Still, all this having been said, Griffiths argues that “It’s important for policymakers to understand that the revaluation of evaluation-and-management codes hasn’t had a substantial effect on the practices of many primary care physicians, particularly those working in academic medical centers and potentially others practicing in large, multispecialty health care systems. A decision by other payers to adopt Medicare’s revaluation would be helpful, but real change would still require large health care systems to redistribute payments — a process that’s made more challenging by misaligned incentives that continue to favor investment in procedures with higher profit margins.” She adds that, “As another strategy, many advocates and policy experts have suggested that a move toward value-based or risk-based payments could improve investment in primary care. But health care systems that become or join accountable care organizations (ACOs) don’t necessarily change how they compensate clinicians or invest in primary care, as the National Academies of Sciences, Engineering, and Medicine (NASEM) have noted.3 My health care system participates in several ACOs, but these arrangements haven’t affected my day-to-day practice or compensation.”

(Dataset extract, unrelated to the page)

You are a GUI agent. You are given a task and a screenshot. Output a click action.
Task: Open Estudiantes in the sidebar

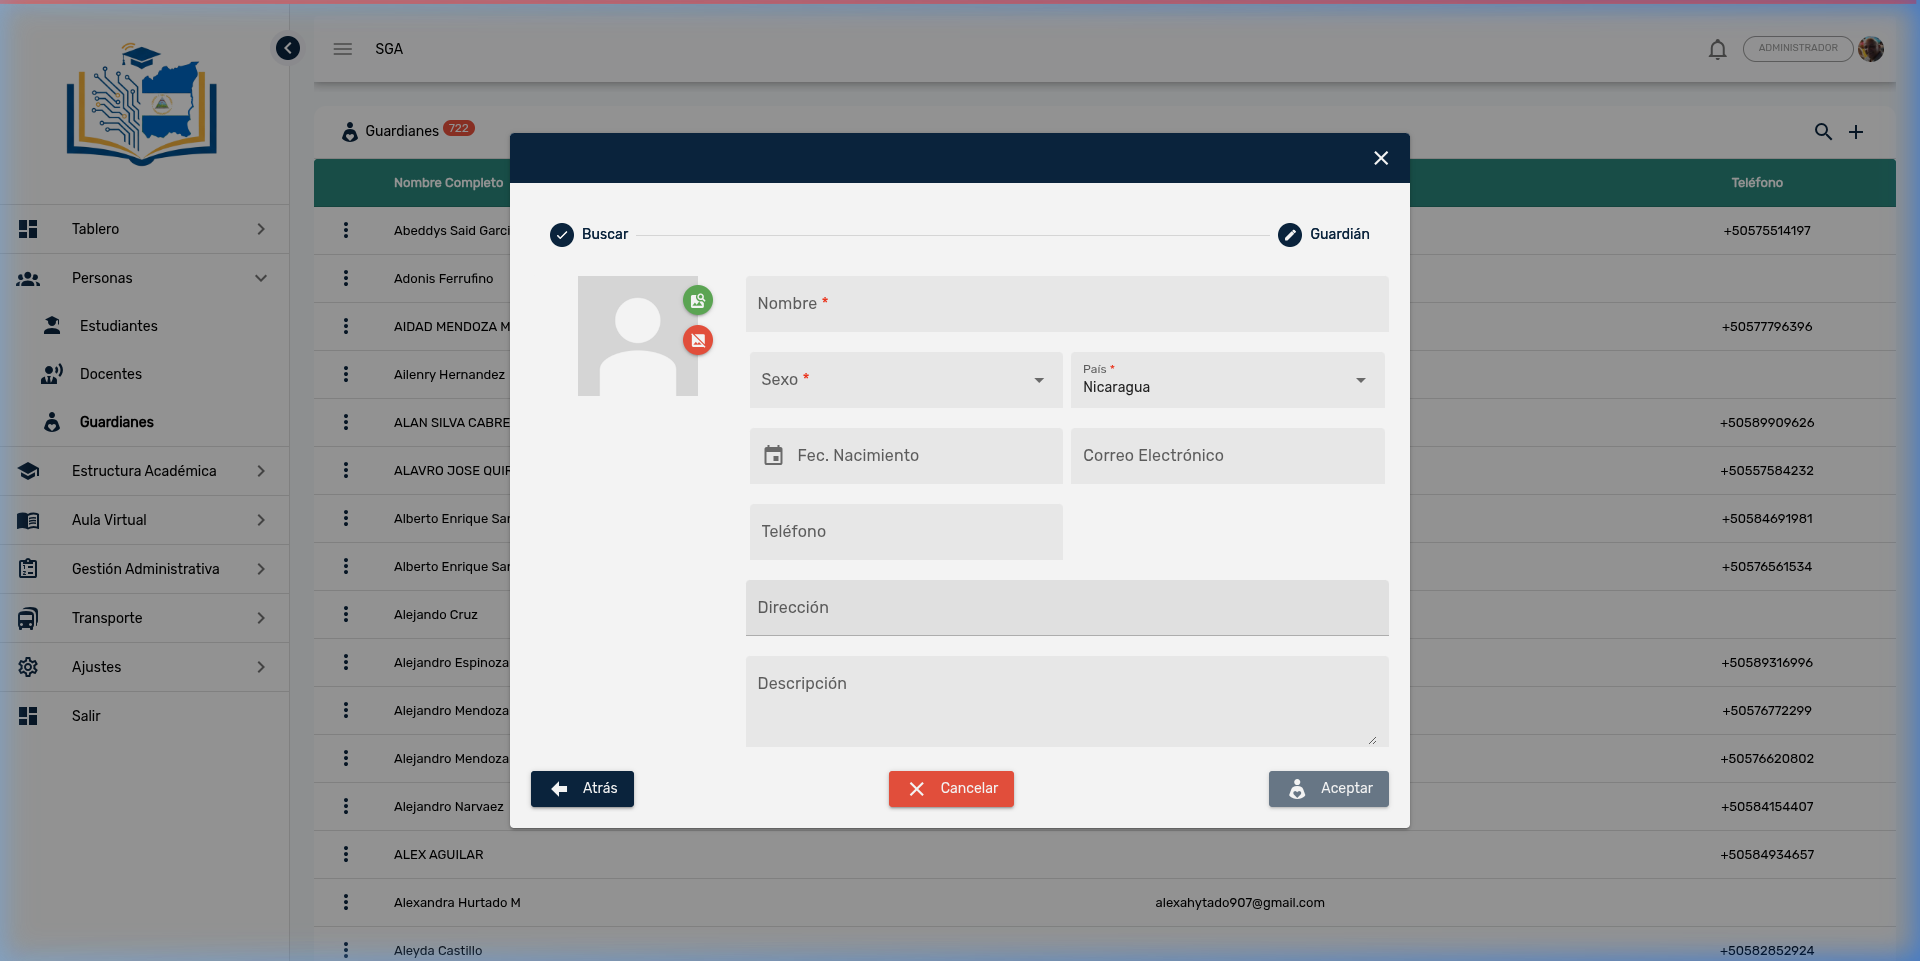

Griffiths concludes by noting that, “As a medical student, I ignored other students’ financial advice and chose to pursue primary care, dreaming not of holiday gifts but of meaningful relationships with my patients. Today, I continue to work as an academic primary care physician despite the challenges because I love my relationships with my patients and sharing with trainees the joy and meaning I derive from this work. Although primary care physicians are still very well compensated overall, given enormous educational debts and the high cost of living in our area, some of my colleagues who shared my passion couldn’t find a sustainable path within our practice. Over the past year, our division has seen seven stellar physicians leave — some for concierge practices that pay salaries closer to what our proceduralist colleagues make and potentially allow them to work fewer hours, and others for payment models that don’t rely on an RVU system.” And, she writes, “As I advise medical students today, my hope is that policymakers will take the steps needed to require greater investment in primary care, particularly within academic medical centers, which would allow students to see my path and that of my colleagues as a joyful, rewarding one that they can choose without as much sacrifice.”